◆ **Entries supplied**:

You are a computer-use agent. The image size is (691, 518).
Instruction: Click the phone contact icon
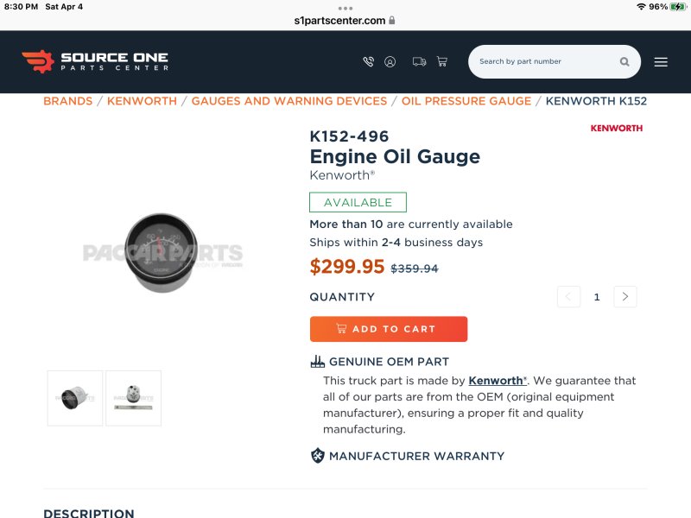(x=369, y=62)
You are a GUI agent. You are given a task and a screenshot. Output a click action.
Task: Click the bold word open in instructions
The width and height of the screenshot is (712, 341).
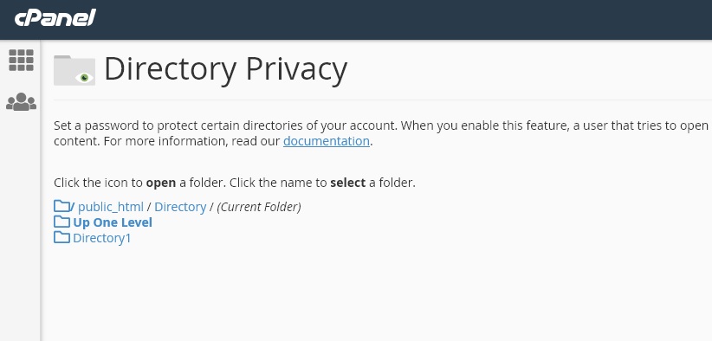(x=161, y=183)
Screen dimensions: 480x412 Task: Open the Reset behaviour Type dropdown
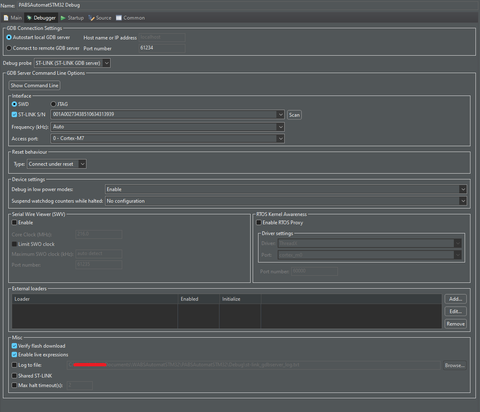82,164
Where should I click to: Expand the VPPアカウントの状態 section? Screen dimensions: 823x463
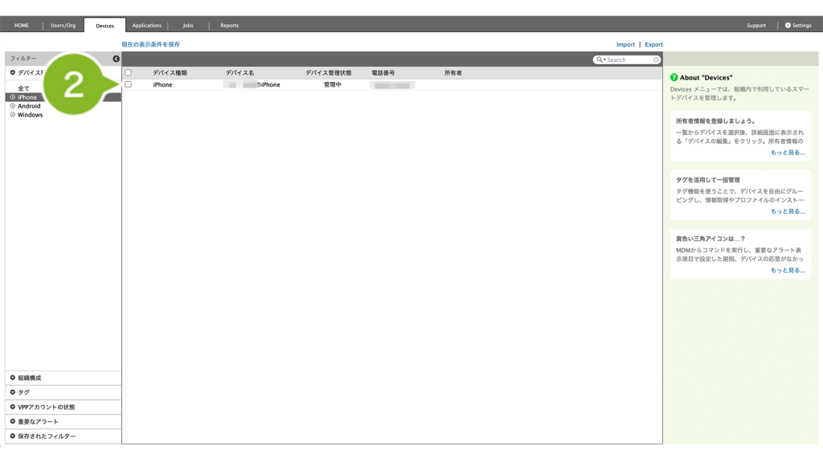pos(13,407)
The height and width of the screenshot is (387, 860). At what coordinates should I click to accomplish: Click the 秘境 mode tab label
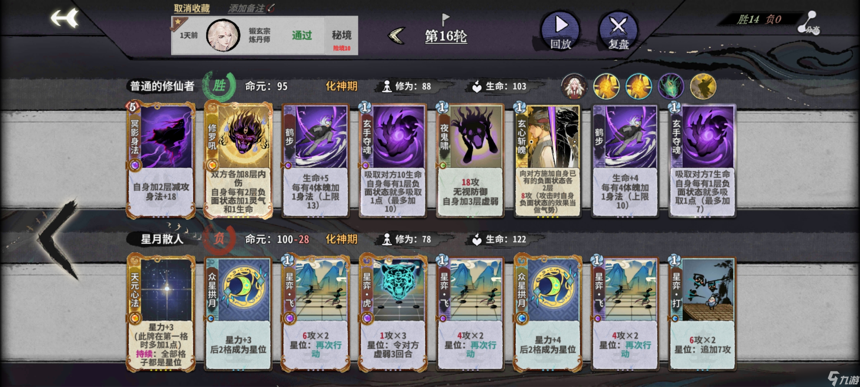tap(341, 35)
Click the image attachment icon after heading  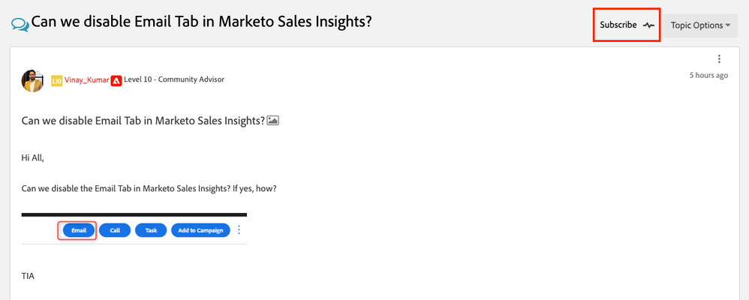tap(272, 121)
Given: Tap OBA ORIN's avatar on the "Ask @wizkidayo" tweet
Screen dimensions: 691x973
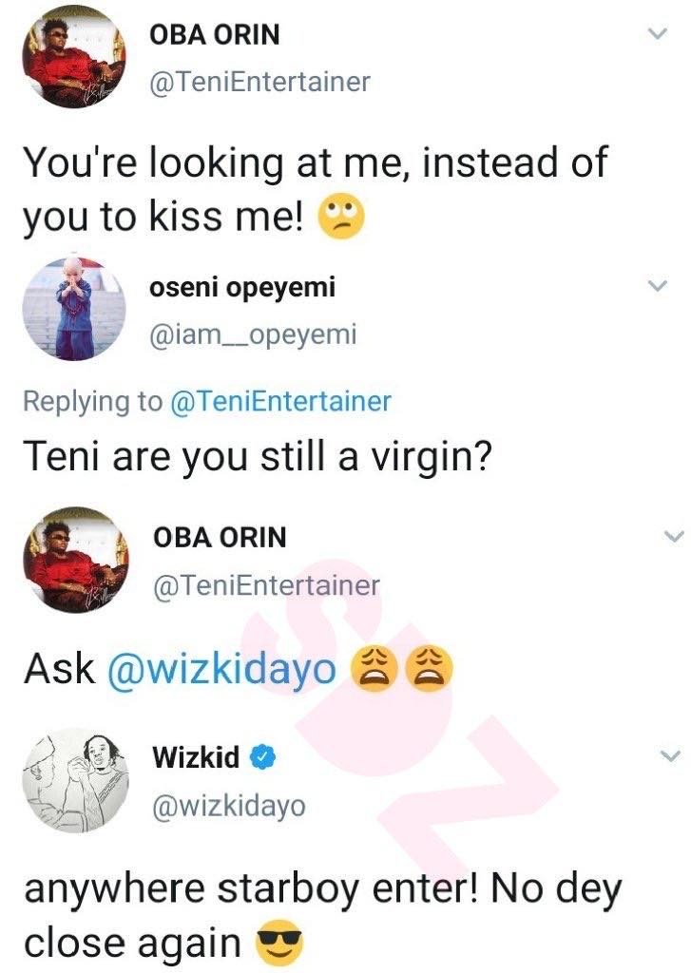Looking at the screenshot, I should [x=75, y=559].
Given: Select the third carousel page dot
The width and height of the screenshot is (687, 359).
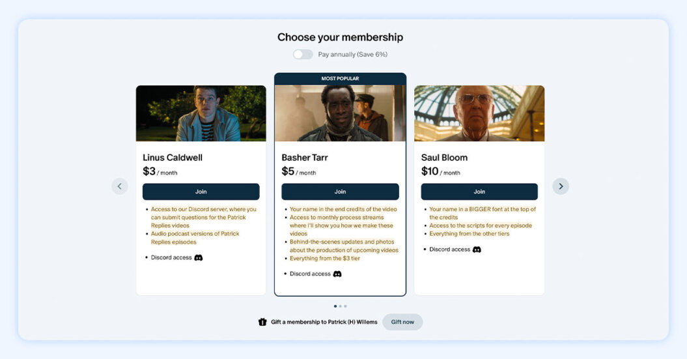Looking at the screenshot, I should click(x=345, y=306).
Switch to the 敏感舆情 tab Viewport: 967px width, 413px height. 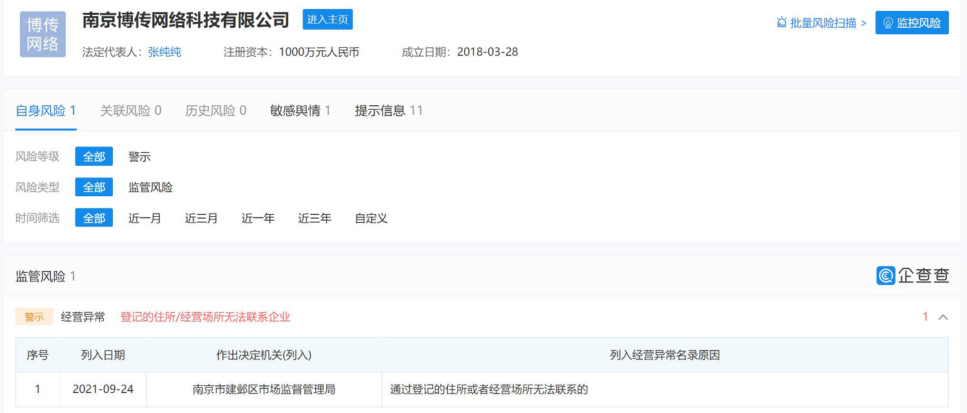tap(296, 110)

◆ **Do this**:
Pull out each line of the listing above that contains the word "dimensions", matching its case exactly.

◆ **Worked solution**:
Screen dimensions: 480x412 Task: Open the Reset behaviour Type dropdown
Where should I click to: Expand the VPPアカウントの状態 section? Screen dimensions: 823x463
Screen dimensions: 691x973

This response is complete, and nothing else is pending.